→ **COMPITI DA SVOLGERE**
• a. In base al brano sulla disobbedienza civile, che cosa sembrerebbe giustificare appieno il ricorso a questa tattica non convenzionale? Rispondi in una-tre frasi.
• b. Prosegui il brano sulla disobbedienza civile a partire dall'ultima frase riportata.

→ **BRANO**
..............................

Prendersi delle libertà nei confronti della legge pare essere un comportamento sempre più in voga nella società odierna. Assumere comportamenti che esulano dal rispetto della legge per i più svariati motivi è divenuto ormai un modo come un altro per fare politica. Comportamenti che fino a pochi anni fa sarebbero apparsi inconcepibili e senza dubbio pesantemente sanzionabili sono ormai entrati nella quotidianità.
Tutto questo nascosto sotto l’apparente nobile copertura del termine “disobbedienza civile”.
Il termine in sé ha lontane radici filosofiche e fu utilizzato per la prima volta dal filosofo americano Henry Thoreau nel 1866. Il suo pensiero ebbe poi un’enorme influenza su Gandhi, che lo avrebbe tradotto in pratica nella sua lotta per l’indipendenza indiana, e su Martin Luther King, che si ispirerà all’opera di Thoreau nella sua battaglia in favore dei diritti dei neri americani. Questi e altri esempi del passato sembrerebbero giustificare appieno l’utilizzo di una tattica non convenzionale come la disobbedienza civile per la gestione e la risoluzione di problemi sociali e giuridici, ieri come nella nostra vita di ogni giorno.

..............................

→ **RECORD ESTRATTI**
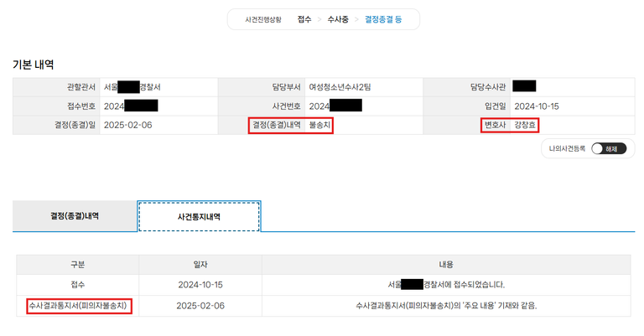Viewport: 644px width, 336px height.
Task: Click the 입건일 date 2024-10-15
Action: tap(537, 106)
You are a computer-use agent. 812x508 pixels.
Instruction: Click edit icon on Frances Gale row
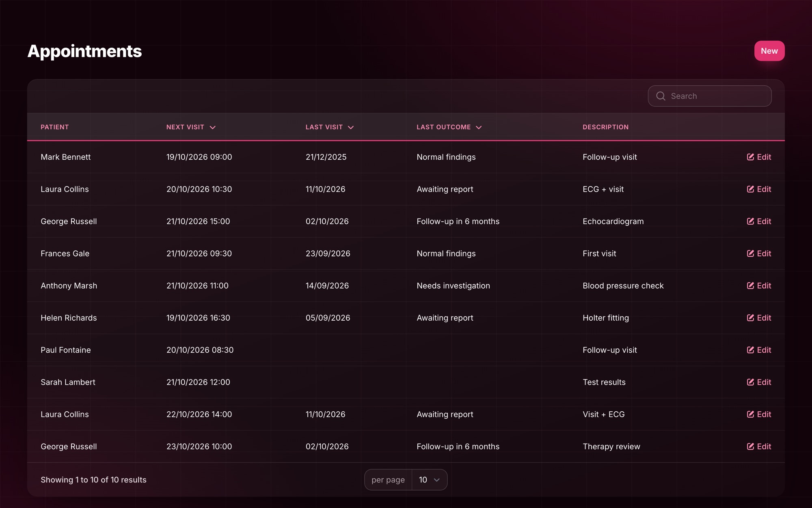point(750,253)
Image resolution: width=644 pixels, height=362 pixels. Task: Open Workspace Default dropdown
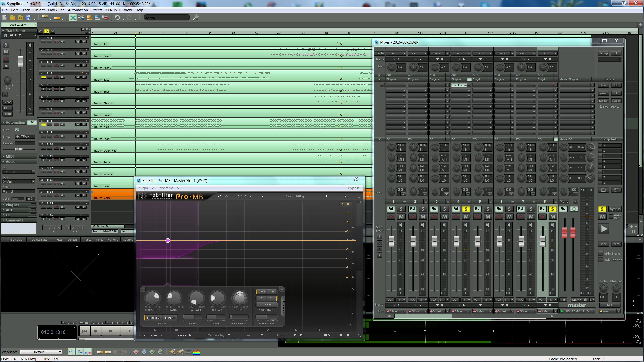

..............................

→ **RISPOSTE PER COMPITO**
• a. Secondo il brano, a giustificarla sembrerebbero gli esempi del passato. Tra questi c'è Gandhi, che tradusse in pratica il pensiero di Thoreau nella lotta per l'indipendenza indiana. C'è poi Martin Luther King, che si ispirò all'opera di Thoreau nella battaglia per i diritti dei neri americani.

• b.
Bisogna però notare come in una democrazia come la nostra sia il rispetto stesso della legge ad essere lo stato, come una democrazia non sia più tale se la disobbedienza alle leggi, quindi allo stato di diritto democratico, si generalizza. La disobbedienza civile quindi, come del resto diceva già la carta dei diritti dell’uomo e del cittadino del 1789, è accettabile solo in quei casi in cui si resista all’oppressione dei diritti naturali e imprescindibili dell’uomo. Può essere accettata solo nei casi in cui vige un ordine manifestamente illegale o, come ha da poco specificato la Corte europea dei diritti dell’uomo, nei casi in cui un individuo è obbligato ad un atto profondamente contrario alle sue intime convinzioni.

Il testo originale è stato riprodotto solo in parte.